=== WHAT NEEDS TO BE DONE ===
In the listing that follows, how many lines hold the string "title"? Answer with the number only.

• • • •

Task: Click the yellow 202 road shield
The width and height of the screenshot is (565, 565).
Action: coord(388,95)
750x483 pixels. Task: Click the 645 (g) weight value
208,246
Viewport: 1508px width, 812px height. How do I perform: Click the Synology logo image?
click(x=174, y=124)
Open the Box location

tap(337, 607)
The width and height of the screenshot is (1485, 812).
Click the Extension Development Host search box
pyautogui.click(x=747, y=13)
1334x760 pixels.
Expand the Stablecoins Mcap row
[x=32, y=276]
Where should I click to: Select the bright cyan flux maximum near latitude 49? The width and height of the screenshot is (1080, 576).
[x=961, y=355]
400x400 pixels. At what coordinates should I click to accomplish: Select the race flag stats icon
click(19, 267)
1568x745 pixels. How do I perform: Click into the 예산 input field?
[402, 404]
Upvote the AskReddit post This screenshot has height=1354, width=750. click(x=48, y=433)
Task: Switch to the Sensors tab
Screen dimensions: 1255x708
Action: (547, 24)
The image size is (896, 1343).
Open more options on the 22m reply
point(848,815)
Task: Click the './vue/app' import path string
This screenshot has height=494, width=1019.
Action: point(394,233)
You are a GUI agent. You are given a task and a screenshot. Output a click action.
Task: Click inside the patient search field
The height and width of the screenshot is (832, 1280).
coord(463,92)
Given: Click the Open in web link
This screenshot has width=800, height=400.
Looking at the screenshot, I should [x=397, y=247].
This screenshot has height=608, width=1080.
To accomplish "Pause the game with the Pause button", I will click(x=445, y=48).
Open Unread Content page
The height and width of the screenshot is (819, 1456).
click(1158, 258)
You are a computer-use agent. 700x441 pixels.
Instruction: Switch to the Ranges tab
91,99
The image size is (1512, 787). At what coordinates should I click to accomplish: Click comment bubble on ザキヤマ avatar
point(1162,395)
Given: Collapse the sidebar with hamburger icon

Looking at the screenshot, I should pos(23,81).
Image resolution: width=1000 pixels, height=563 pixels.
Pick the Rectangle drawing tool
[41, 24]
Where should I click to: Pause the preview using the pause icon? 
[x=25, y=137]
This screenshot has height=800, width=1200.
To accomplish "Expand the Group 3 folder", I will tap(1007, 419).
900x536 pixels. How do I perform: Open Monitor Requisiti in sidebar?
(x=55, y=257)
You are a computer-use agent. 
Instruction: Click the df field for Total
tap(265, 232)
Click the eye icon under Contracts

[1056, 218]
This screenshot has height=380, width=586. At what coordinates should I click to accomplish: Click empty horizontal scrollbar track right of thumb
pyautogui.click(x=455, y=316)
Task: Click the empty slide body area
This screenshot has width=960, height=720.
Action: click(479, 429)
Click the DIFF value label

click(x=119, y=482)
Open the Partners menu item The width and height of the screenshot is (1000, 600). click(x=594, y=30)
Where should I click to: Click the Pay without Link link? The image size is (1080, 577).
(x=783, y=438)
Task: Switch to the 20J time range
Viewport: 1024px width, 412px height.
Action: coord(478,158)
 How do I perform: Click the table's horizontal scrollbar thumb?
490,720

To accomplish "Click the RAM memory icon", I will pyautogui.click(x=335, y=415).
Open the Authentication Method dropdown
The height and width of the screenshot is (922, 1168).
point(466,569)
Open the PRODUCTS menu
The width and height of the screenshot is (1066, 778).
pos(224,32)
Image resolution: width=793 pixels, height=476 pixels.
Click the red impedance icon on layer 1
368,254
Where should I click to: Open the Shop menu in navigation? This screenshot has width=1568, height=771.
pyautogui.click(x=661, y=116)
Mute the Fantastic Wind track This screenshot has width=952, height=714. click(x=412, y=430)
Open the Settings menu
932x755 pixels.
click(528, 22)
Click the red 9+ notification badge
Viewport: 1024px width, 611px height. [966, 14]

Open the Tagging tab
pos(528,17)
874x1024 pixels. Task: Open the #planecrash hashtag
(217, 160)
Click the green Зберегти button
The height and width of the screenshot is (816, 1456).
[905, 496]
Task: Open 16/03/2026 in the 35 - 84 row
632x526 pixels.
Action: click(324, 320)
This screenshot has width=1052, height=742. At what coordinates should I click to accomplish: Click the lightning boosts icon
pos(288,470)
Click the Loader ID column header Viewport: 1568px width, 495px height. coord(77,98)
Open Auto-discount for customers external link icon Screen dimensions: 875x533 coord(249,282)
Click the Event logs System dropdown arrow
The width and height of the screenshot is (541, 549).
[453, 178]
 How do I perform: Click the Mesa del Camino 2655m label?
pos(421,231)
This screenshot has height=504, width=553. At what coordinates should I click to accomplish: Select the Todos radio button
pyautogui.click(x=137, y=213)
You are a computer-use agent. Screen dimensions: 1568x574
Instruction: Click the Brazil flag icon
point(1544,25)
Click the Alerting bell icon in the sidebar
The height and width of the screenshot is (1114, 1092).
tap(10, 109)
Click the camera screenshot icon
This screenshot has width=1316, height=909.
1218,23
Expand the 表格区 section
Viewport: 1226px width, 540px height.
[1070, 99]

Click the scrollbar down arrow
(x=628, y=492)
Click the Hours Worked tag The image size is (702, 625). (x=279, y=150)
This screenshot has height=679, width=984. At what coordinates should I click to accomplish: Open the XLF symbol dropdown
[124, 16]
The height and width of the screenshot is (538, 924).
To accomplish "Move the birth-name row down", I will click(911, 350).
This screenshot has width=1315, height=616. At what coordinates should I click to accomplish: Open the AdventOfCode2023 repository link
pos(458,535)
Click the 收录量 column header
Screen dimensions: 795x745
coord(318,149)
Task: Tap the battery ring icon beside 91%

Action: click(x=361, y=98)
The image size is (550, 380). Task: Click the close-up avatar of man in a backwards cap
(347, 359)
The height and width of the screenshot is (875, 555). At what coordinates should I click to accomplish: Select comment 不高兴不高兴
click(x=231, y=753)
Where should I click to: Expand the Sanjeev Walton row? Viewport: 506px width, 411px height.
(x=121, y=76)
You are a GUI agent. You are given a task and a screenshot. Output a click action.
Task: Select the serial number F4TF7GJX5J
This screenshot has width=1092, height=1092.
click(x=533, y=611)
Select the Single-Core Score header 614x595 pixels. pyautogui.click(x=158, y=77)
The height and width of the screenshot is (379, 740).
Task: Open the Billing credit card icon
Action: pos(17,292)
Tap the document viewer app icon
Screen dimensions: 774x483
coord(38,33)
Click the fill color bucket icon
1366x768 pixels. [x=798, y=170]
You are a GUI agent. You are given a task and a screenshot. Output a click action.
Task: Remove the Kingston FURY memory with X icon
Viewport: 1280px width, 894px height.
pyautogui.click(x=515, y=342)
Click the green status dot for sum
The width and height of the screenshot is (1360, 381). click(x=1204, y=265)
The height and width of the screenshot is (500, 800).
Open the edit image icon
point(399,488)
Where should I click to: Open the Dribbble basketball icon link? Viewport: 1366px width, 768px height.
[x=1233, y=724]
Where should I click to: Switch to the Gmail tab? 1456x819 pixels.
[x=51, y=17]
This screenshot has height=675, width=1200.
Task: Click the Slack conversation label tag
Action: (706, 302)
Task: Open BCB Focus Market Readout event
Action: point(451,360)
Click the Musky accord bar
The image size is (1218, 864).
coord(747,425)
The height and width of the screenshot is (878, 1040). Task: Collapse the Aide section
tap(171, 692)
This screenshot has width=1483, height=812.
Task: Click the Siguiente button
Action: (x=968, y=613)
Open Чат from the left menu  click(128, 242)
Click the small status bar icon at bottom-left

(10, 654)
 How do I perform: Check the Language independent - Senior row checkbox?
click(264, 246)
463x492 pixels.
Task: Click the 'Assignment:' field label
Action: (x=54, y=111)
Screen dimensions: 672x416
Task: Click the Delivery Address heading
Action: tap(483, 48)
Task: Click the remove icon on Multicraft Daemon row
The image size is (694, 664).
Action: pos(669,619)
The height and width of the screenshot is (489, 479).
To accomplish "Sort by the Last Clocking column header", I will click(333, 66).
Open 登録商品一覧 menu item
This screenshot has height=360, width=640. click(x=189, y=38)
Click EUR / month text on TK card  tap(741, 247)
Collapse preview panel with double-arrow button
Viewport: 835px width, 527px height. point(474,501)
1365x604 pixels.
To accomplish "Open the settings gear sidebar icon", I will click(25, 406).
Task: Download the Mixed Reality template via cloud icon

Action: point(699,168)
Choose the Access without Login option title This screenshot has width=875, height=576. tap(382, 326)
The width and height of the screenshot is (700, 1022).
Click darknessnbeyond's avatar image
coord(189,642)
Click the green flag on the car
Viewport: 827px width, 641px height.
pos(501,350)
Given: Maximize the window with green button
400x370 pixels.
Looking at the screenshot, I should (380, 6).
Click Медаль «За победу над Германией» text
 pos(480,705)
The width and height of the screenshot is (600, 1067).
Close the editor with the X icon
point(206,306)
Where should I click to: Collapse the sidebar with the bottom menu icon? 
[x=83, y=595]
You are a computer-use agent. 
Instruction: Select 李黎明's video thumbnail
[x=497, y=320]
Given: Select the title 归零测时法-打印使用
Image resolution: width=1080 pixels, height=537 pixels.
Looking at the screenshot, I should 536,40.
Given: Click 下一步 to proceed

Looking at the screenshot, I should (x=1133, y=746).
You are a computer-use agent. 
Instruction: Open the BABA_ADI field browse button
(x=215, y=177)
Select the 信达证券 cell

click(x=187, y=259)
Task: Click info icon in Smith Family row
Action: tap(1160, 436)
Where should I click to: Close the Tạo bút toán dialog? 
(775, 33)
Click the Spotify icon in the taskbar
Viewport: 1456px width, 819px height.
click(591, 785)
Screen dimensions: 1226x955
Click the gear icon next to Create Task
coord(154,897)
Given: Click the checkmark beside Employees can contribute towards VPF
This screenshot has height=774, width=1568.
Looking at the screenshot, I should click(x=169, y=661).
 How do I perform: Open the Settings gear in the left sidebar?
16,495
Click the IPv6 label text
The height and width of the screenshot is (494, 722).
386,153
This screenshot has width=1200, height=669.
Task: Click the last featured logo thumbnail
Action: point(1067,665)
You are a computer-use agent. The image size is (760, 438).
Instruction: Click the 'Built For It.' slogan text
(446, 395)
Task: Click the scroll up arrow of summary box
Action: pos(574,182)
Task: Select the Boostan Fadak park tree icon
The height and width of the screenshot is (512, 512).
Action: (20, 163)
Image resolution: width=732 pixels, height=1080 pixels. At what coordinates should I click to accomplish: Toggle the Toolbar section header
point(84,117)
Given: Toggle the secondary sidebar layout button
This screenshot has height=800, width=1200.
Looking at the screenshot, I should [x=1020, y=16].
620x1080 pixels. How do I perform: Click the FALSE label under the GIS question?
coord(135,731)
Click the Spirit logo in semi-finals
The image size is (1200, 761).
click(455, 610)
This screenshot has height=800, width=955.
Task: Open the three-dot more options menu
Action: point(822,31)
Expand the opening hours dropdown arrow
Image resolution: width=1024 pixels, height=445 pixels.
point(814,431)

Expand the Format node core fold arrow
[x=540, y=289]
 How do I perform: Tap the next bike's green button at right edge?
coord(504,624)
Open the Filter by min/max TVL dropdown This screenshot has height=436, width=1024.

• • • •

=== WRITTEN RESPONSE ===
2